Some facts about Dental Insurances:
Fact 1 - No insurance pays 100% of all procedures
Dental insurance is meant to be an aid in receiving dental care. Many of us think that insurance pays 90%-100% of all dental fees. This is not true! Most plans only pay between 50%-80% of the average total fee. The percentage paid is determined by how much you or your employer has paid for coverage or the type of contract your employer has set up with the insurance company.
Fact 2 - Benefits are not determined by our office
Your dental benefits are based on the policy purchased by you or your employer. Insurance companies set their own schedules and each company uses a different set of fees they consider allowable. These allowable fees vary widely because each company collects fee information from claims it processes.

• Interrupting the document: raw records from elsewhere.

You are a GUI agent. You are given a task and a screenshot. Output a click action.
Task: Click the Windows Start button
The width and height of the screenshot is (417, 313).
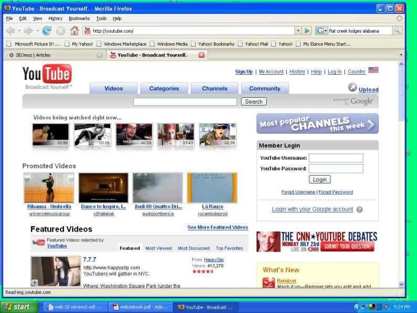click(x=19, y=307)
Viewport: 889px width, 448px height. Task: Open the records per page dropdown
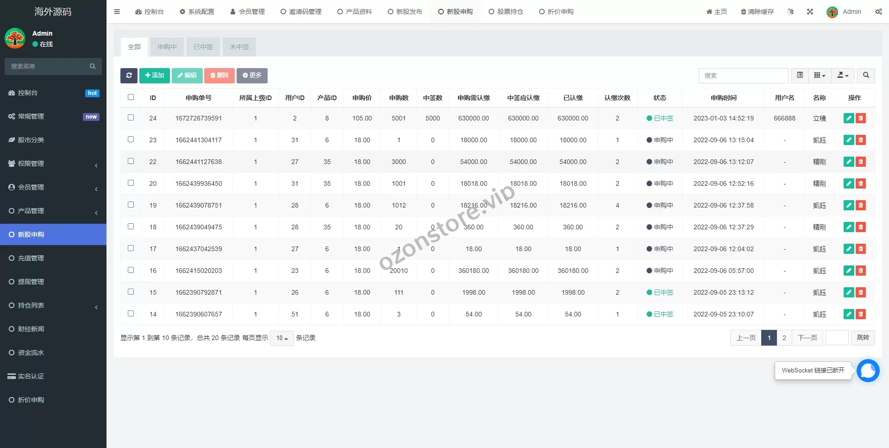pos(282,338)
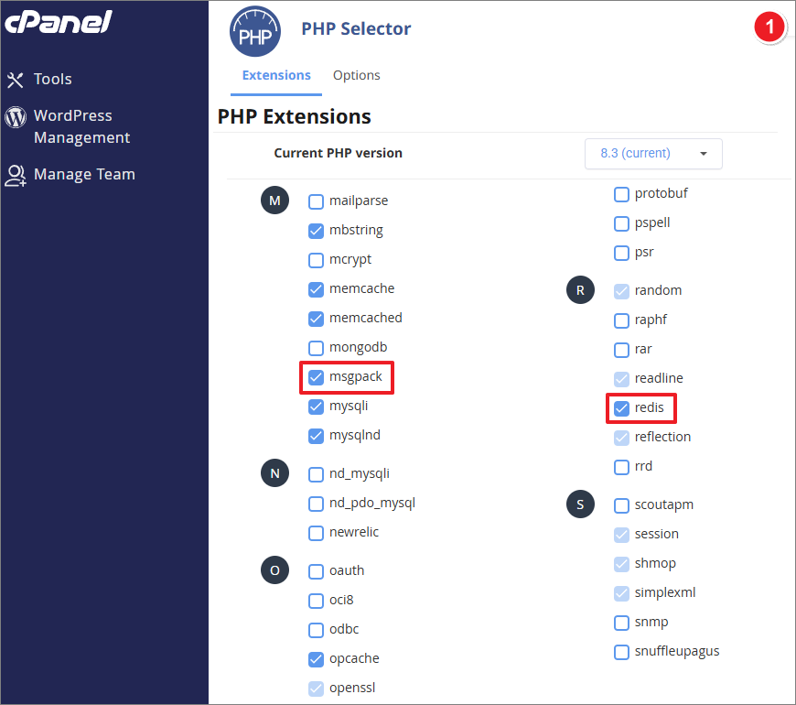Uncheck the redis extension
796x705 pixels.
(x=621, y=407)
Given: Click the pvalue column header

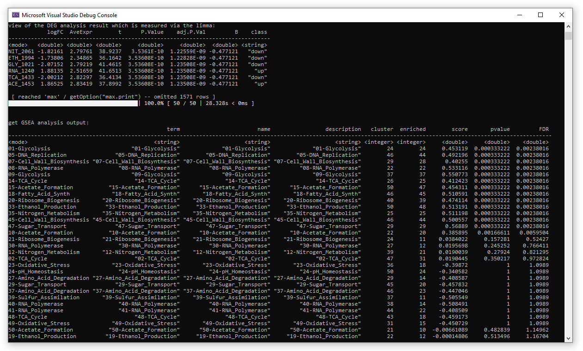Looking at the screenshot, I should pos(500,129).
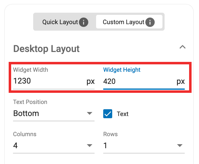The image size is (199, 164).
Task: Click the info icon beside Quick Layout
Action: click(84, 22)
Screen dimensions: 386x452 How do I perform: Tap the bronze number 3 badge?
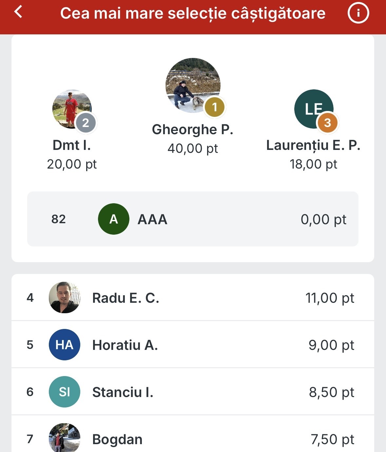click(x=327, y=123)
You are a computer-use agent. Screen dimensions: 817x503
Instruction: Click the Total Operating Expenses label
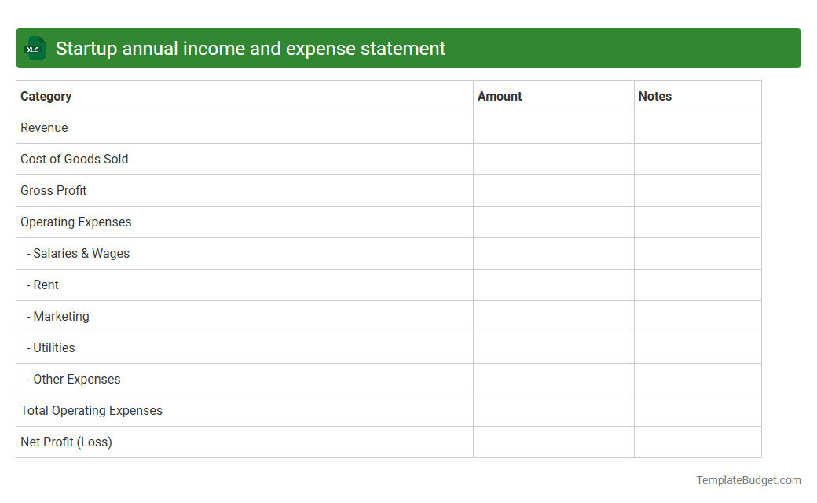(x=91, y=410)
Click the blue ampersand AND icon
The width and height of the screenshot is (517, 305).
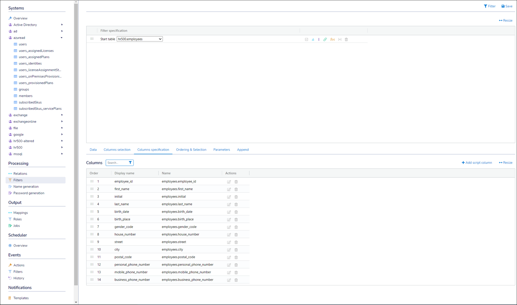click(313, 39)
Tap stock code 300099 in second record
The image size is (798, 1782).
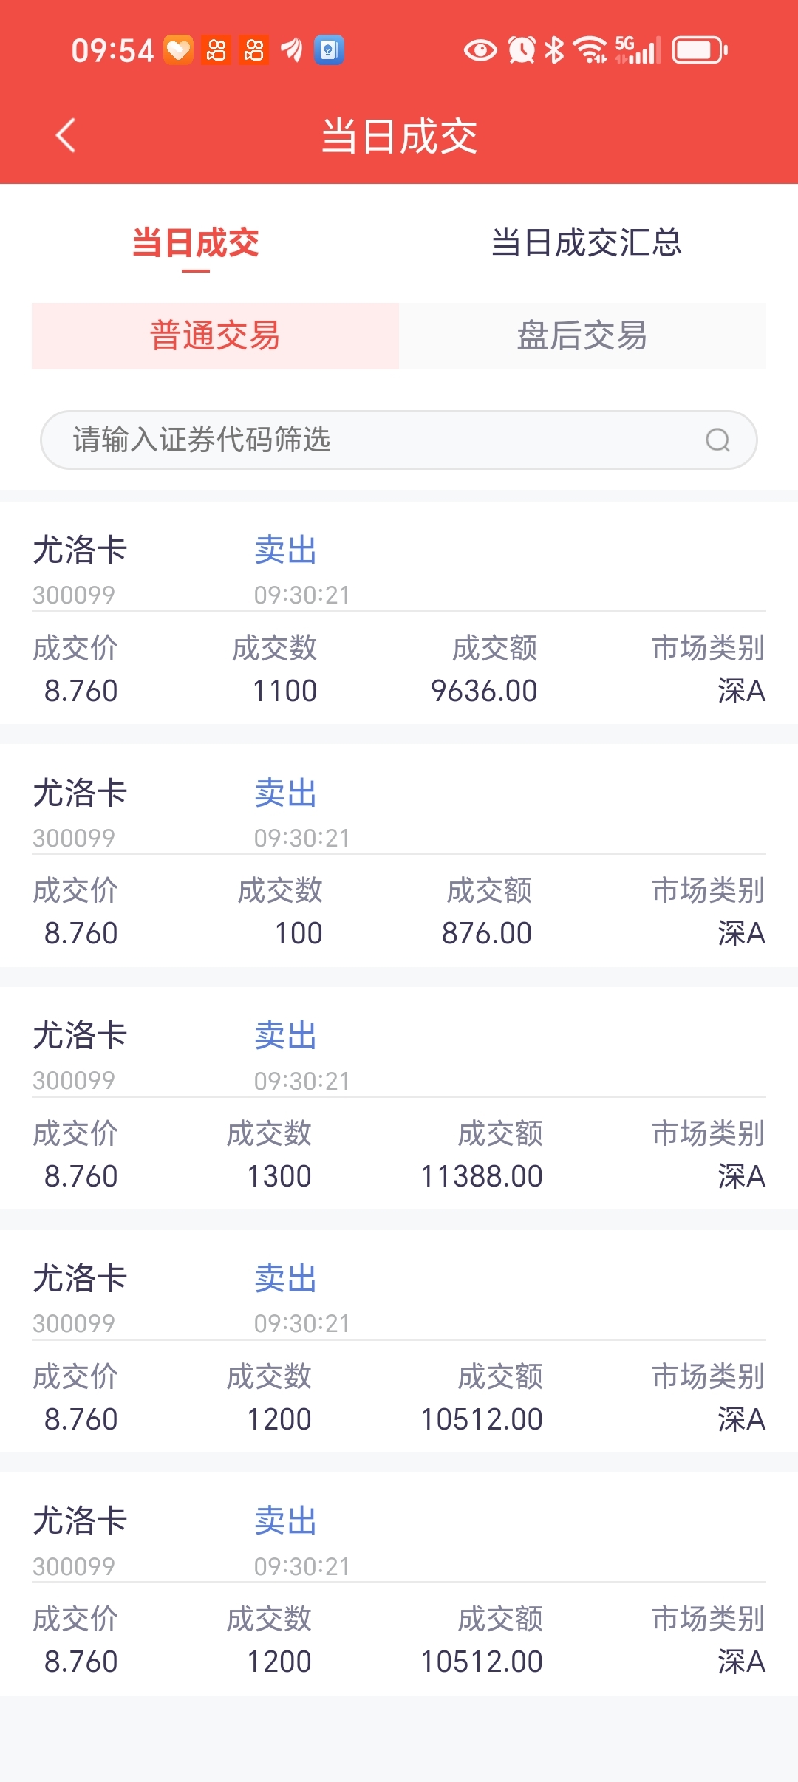pyautogui.click(x=74, y=838)
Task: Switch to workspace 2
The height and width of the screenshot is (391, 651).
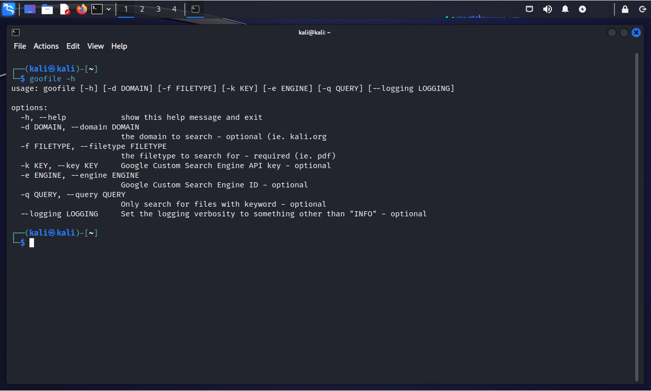Action: pyautogui.click(x=142, y=9)
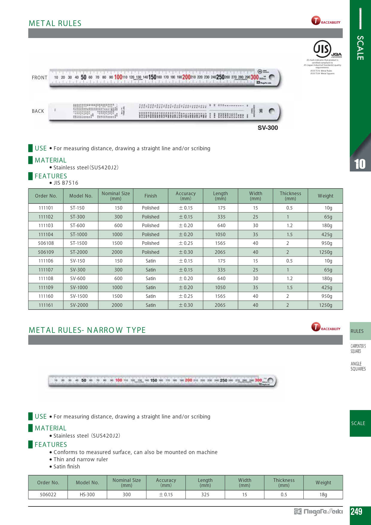Click the chapter number 10 badge
371x525 pixels.
[360, 164]
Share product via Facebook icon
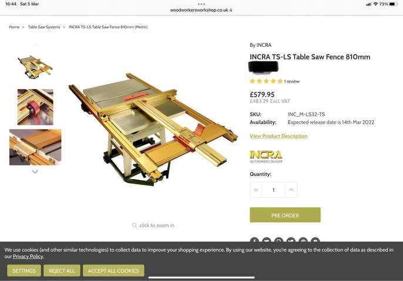This screenshot has height=281, width=403. coord(254,240)
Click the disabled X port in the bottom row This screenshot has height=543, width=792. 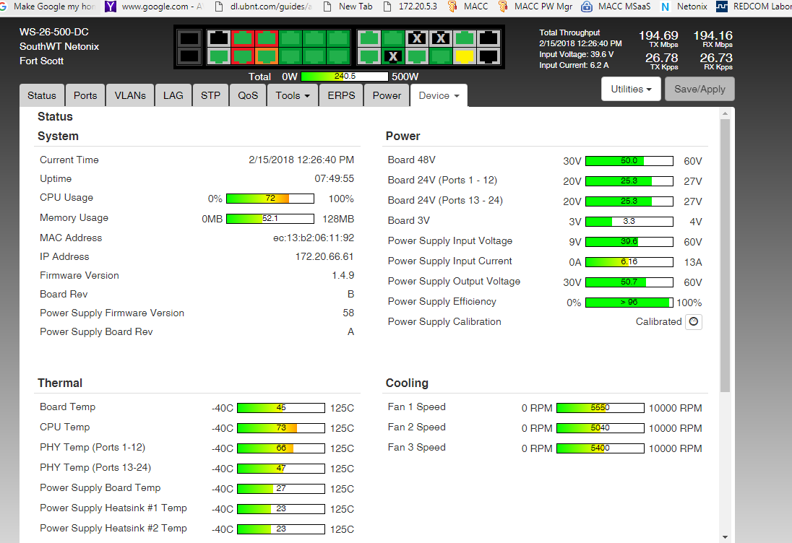(392, 56)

Fact 3 - Deductibles and Co-payments must be considered
When estimating dental benefits, deductibles, percentages, and co-payments must be taken into account. All these add to the total cost of dental treatment fees that must be paid by the patient.
We will do all we can to help you derive the maximum benefit from your insurance carrier. Your dental insurance plan is a contract between you or your employer and the insurance company. The insurance company is responsible to the patient and the patient is responsible to the doctor for payment. Insurance companies base their payments on what you or your employer has contracted for, and this payment typically is only a percentage of a table of fees for a given zip code area. This is why your insurance benefit sometimes is not the same as our fees. Please be aware that most insurance companies only provide coverage for a portion of needed dental services and some procedures may be excluded from coverage altogether.
Many insurance companies prefer that extensive treatment plans be prior approved or "pre-authorized" so that exact benefits may be determined in advance of treatment. This may require us to fill out and submit a special form for you, which is usually the claim form provided by your insurance company. Time should be allowed for approval before scheduling appointments. We will be happy to assist you by helping you complete this form as needed.
Our dental office is dedicated to providing you with the treatment you need while your insurance carrier is only obligated to pay what your contract calls for. We urge you to be fully aware of the provisions of your policy before you begin treatment.
Please understand that we file dental insurance claims as a courtesy to our patients. We do not have a contract with your insurance company, only you do. We cannot be responsible for how your insurance company processes your claims or for what benefits they pay on a claim. We can only assist you in estimating your portion of the cost of treatment.
MOST IMPORTANTLY, please keep us informed of any insurance changes such as policy name, insurance company address, or a change of employment. When a dental claim is unpaid due to a policy termination, the patient is responsible for the unpaid balance.